Bring together all lines of the material below that contain the string "computer".
== Segment start ==
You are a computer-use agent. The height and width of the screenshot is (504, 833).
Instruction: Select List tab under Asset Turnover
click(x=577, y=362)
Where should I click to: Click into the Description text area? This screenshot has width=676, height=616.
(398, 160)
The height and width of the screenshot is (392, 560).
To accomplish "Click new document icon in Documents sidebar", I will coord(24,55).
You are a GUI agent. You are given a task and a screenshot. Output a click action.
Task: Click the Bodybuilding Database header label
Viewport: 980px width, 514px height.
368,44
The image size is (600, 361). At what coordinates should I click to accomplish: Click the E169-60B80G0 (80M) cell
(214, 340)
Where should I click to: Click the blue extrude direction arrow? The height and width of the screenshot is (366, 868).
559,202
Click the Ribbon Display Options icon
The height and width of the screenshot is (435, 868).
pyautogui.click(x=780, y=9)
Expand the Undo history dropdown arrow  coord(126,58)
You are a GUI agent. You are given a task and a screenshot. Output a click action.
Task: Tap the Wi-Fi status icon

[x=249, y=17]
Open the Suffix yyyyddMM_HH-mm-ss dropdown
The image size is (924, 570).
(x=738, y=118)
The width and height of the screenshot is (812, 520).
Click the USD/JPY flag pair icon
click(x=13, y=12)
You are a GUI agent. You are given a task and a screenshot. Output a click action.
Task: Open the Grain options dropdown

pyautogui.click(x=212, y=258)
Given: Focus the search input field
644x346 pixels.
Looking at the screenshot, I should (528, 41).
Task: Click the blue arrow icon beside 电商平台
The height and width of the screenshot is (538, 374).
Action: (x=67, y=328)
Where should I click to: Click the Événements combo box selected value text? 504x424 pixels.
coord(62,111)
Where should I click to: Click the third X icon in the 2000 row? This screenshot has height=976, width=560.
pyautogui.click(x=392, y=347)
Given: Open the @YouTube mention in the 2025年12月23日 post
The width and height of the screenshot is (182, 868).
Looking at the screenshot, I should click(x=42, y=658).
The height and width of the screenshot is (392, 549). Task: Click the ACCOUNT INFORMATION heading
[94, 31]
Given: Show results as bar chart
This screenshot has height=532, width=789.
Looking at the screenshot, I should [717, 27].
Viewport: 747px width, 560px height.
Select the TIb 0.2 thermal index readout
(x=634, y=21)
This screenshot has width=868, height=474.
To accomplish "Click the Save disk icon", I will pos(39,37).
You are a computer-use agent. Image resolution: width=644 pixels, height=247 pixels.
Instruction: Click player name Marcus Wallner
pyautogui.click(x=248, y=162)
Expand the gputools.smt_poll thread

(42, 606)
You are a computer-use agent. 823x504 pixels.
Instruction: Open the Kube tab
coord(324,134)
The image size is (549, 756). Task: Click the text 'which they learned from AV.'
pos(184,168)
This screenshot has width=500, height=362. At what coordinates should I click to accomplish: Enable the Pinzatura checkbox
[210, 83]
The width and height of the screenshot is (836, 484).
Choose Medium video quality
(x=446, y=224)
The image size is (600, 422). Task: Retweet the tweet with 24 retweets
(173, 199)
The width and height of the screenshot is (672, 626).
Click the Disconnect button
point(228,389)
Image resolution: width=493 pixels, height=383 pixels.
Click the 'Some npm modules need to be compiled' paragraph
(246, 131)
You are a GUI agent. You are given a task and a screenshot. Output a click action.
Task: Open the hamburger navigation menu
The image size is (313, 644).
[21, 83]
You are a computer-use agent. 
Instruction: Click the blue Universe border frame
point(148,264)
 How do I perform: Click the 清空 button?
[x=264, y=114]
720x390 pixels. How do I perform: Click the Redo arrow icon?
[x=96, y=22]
== Segment end ==
--- RESPONSE TO THIS TASK ---
You are a computer-use agent. The height and width of the screenshot is (504, 833).
You are a computer-use agent. Image resolution: width=644 pixels, height=247 pixels.
You are a computer-use agent. 823x504 pixels.
You are a computer-use agent. 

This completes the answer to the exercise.